Tanatoprassi: quando la scienza fallì nel custodire la dignità del corpo papale di Pio XII
"Il clamoroso caso del 1958: il trattamento post-mortem mal riuscito sul corpo di Papa Pio XII tra decomposizione, imbarazzo diplomatico e l'importanza della corretta pratica tanatoprattica".
Il 9 ottobre 1958 moriva Papa Pio XII, al secolo Eugenio Pacelli, Pontefice che aveva guidato la Chiesa nei difficili anni della Seconda Guerra Mondiale. Alla sua morte, avvenuta a Castel Gandolfo, la Santa Sede decise di affidare il trattamento conservativo del corpo ad una nuova pratica scientifica dell’epoca: la tanatoprassi.
L’obiettivo era preservare il corpo per l’esposizione pubblica e il funerale solenne in San Pietro. Ma il trattamento post-mortem, affidato al medico Galeazzi-Lisi, si trasformò in uno dei più clamorosi fallimenti della storia della medicina legata al culto dei defunti.
Una tanatoprassi sperimentale e disastrosa
Il dottor Riccardo Galeazzi-Lisi, medico personale del Papa, decise di non utilizzare la formaldeide, all’epoca già impiegata in diversi contesti di conservazione, ma di applicare un metodo “naturale” basato su erbe aromatiche, oli essenziali e impacchi di cotone. Il trattamento prevedeva l’uso di un “sarcofago trasparente” e ventilato, ma privo di refrigerazione o reali presidi di igienizzazione.
Il risultato fu drammatico: il corpo entrò rapidamente in decomposizione, emanando un odore acre durante le esposizioni pubbliche. I fedeli riferirono scene scioccanti: il volto si era scurito, le labbra si erano ritirate, e il corpo aveva iniziato a gonfiarsi. In alcune cronache si parla persino di esplosione di gas interni durante la traslazione del corpo.
L'imbarazzo del Vaticano e la lezione per il mondo sanitario
Il fallimento ebbe ripercussioni anche diplomatiche: alcuni dignitari stranieri abbandonarono la basilica, e l’imbarazzo fu tale che Galeazzi-Lisi fu costretto a dimettersi e bandito dal Vaticano.
Per il mondo sanitario, il caso Pio XII rappresenta ancora oggi un monito sull'importanza della competenza tecnica e dell’approccio scientifico alla tanatoprassi. Il rispetto per il corpo del defunto — soprattutto se si tratta di una figura pubblica — passa anche attraverso procedure mediche corrette, sterili e collaudate.
Tanatoprassi oggi: tra scienza, etica e dignità
Oggi la tanatoprassi è una disciplina riconosciuta in molti Paesi europei, praticata da specialisti formati. Si basa su iniezioni arteriose di sostanze conservative, trattamenti estetici non invasivi e protocolli igienici rigorosi, in linea con le norme sanitarie e deontologiche.

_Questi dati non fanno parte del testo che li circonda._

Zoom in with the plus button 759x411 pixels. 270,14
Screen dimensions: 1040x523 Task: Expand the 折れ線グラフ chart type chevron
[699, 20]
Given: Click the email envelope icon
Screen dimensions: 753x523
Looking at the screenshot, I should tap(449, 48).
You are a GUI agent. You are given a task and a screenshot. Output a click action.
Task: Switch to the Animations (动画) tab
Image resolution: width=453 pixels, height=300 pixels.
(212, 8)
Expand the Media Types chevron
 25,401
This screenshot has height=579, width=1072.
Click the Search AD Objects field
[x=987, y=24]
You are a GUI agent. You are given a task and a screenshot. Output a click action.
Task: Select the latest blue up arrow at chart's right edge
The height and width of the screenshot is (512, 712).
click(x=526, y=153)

L’infermiere ha un ruolo sempre più centrale anche nel fine vita: dalla gestione della salma alle pratiche di vestizione e preparazione del corpo, ogni gesto è carico di rispetto e responsabilità.
Conclusioni
Il caso della tanatoprassi fallita di Pio XII ha segnato una svolta nella gestione dei corpi papali e, più in generale, nella consapevolezza della delicatezza del trattamento post-mortem. Da allora, il Vaticano ha adottato approcci ben più rigorosi, affidandosi a professionisti qualificati e tecniche igieniche sicure.
Per la comunità infermieristica, si tratta di una lezione preziosa: curare fino alla fine significa anche saper trattare il corpo del defunto con rispetto, competenza e umanità, restituendo dignità anche nel silenzio della morte. Un principio incarnato pienamente da chi, come Massimiliano Strappetti, infermiere di fiducia e personale di Papa Francesco, ha accompagnato il Pontefice nei momenti più difficili della sua salute, con dedizione silenziosa e assoluta discrezione.
Strappetti, protagonista discreto del Vaticano, era stato definito dallo stesso Francesco “l’uomo che mi ha salvato la vita”, in riferimento a un tempestivo intervento nel 2021 durante una crisi respiratoria che avrebbe potuto avere conseguenze gravissime. Non è un medico, ma un infermiere: simbolo di quella prossimità quotidiana e attenta che Papa Francesco ha sempre elogiato. Il suo ruolo negli ultimi giorni del Pontefice è stato quello di chi cura, accompagna, consola, e forse anche di chi, nel momento finale, si fa custode della dignità del corpo nella sua sacralità.
In lui, come in tanti infermieri sconosciuti al grande pubblico, si riconosce la vocazione profonda della professione infermieristica: essere presenza viva accanto alla fragilità, fino all’ultimo respiro — e anche oltre.